Martian Knightlife by James P. Hogan

“He . . . he let her go!” Sarda stammered. “He had her cold. I heard everything. She’d as good as confessed. Another half hour, and we’d have found out all we needed to nail them and get the money back.”

“Yes, you could have gotten the money back . . . and lost her,” Kieran said to Sarda. “I presumed you’d rather have both. Actually, I think you can do better still.”

Sarda’s sails crumpled, windless. “What are you talking about?” he retorted.

“Hey, trust the man,” Mahom told him. “If I know anything, it’s that the Knight has his reasons.”

“You don’t remember anything about her,” Kieran said.

Sarda shook his head. “Of course I don’t. All I do know is that I’m in a hole for five million, and you just let somebody walk away with it.”

“That’s the problem. You don’t know how it was with you two.” Kieran waved a hand at the comscreen on Alazahad’s desk. “Replay that call you made to her earlier this evening and look at it,” he said. “Look at what it’s telling you. And I saw it all over her face here again just now.”

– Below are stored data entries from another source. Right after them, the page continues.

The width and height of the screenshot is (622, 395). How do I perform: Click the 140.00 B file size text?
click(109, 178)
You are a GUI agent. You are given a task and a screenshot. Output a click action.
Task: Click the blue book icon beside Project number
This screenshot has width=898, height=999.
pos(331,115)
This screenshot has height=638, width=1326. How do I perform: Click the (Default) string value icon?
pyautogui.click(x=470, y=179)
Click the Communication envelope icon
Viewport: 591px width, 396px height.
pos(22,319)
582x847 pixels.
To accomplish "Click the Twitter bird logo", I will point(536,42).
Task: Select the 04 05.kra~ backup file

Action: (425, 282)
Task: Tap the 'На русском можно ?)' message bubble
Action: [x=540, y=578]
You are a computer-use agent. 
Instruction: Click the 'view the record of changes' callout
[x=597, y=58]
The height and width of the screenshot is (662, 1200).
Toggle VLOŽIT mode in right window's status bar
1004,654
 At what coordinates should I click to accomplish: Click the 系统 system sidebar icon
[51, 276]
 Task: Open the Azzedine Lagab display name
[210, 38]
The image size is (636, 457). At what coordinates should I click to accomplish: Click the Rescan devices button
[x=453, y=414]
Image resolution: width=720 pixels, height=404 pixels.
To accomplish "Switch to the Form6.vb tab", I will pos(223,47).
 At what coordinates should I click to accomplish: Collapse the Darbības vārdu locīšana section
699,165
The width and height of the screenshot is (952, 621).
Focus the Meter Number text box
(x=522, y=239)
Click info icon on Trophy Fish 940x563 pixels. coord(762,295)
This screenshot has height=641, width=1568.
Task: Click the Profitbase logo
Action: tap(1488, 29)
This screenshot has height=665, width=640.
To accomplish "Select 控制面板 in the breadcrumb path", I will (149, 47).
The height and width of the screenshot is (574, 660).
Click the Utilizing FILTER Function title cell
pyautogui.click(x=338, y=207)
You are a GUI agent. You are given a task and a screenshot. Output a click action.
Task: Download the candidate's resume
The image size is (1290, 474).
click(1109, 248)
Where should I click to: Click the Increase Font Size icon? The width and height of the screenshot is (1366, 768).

“What? You saw what? What are you talking about?”

“She’s in love with you, man! You! The Leo she used to know, before he started having ideas about getting even with his other self, and turned into someone else. She didn’t get mixed up in this for a share of any money. She did it to keep the man she had then. Was she supposed to trust this process that everyone said would create the same person, identically? How could she? He didn’t even trust it himself.”

Sarda gave June a bemused look, asking if it made sense to her. For the moment she could only return a shrug. “But you didn’t talk about anything like this,” he objected, looking back at Kieran.

“I didn’t have to. Her face and body language said it all—plus the fact that she came here. . . . She came because she thought she would find someone she’d lost.”

“Well, maybe.” Sarda seemed none the wiser. “But I still don’t see what good it did, letting her go like that. Why do it?”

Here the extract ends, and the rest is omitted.